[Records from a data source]

BEGIN

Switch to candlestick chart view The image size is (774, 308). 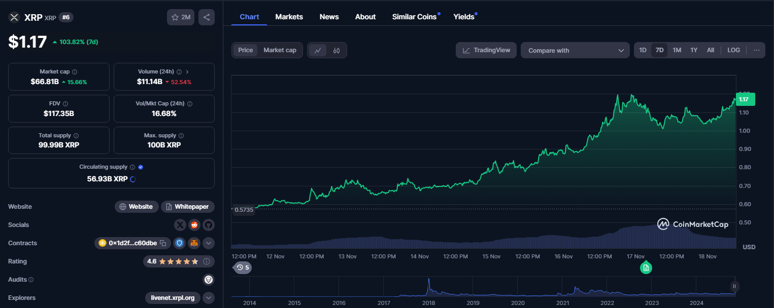tap(336, 50)
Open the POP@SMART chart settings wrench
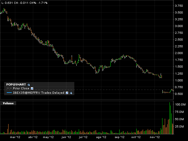Viewport: 188px width, 141px height. (29, 84)
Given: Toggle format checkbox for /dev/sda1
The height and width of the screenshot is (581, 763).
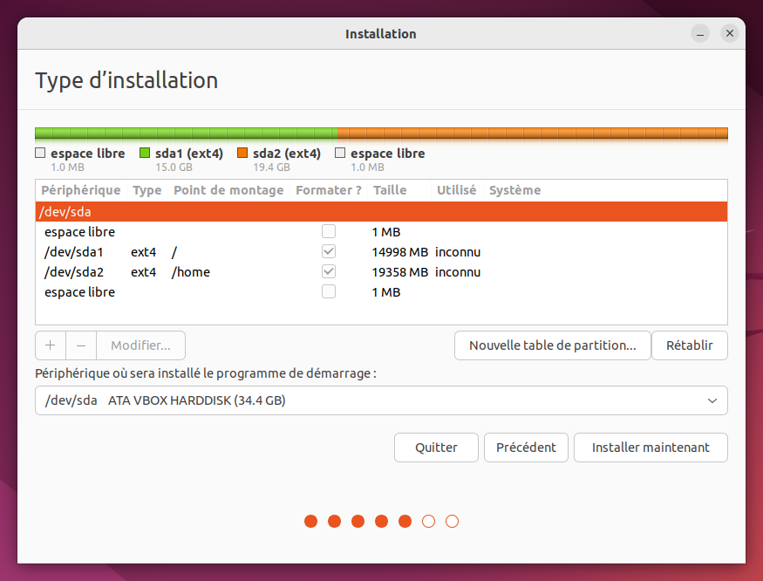Looking at the screenshot, I should tap(329, 252).
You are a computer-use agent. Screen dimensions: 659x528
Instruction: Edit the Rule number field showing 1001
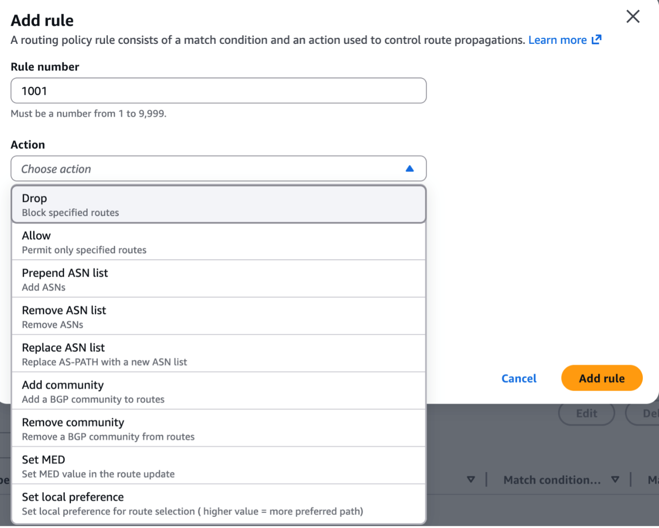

END

● Problem details
Once the line containing "The height and" is found, it and every line through the end of the records above should be output exactly, with no pictures.

● Result
The height and width of the screenshot is (581, 763).
Looking at the screenshot, I should tap(329, 252).
You are a computer-use agent. Screen dimensions: 659x528
Instruction: Edit the Rule number field showing 1001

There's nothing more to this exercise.